The new chairman of the Interactive Advertising Bureau began his tenure yesterday with a stark look at the challenges confronting publishers and ad-tech companies being pressured to transact on viewable impressions.
"We are living through this transition in real time and it's confusing and time consuming for all involved," said the new chairman, David Morris, at the IAB's Annual Leadership Meeting in Phoenix.
Mr. Morris, also the chief revenue officer of CBS Interactive, delivered his speech amid increasing pressure on publishers to charge only for those ads which have the chance to be seen. The IAB recently came out with a recommendation that advertisers seek 70% viewability during 2015, which it called a "year of transition."

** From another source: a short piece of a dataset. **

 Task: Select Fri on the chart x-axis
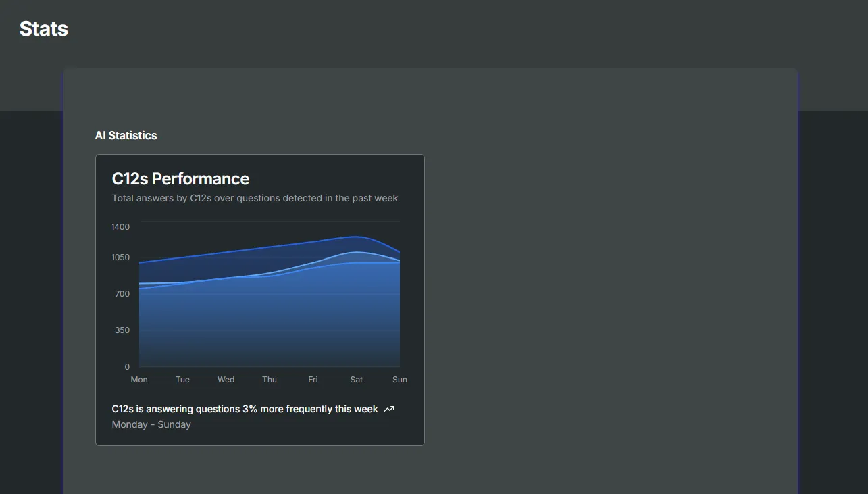coord(313,380)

The address showed the IAB is digging deeper on the issue.
"The good news associated with viewable impressions far outweighs the bad news," Mr. Morris said, telling the audience they should expect higher prices due to contracting inventory supply.
Vendor reporting was singled out as a key problem holding the industry back on viewable impressions. Mr. Morris said that publishers often find substantial differences between vendors on the same line items. "Publishers need to demand that verification companies do a better job of delivering consistent and accurate data," he said. "To our agency partners, I say reducing the number of vendors you use will help us scale these solutions more quickly."
Unlike the chairman's address at the same event last year, which focused on fraud, Mr. Morris took pains to draw a line between viewability and that issue. "The viewable impression is a new measurement standard that we are trying to get right and get accurate," he said. "The other, bot traffic, is illegal activity and those who knowingly use fraudulent traffic to take advertising dollars should pay a price."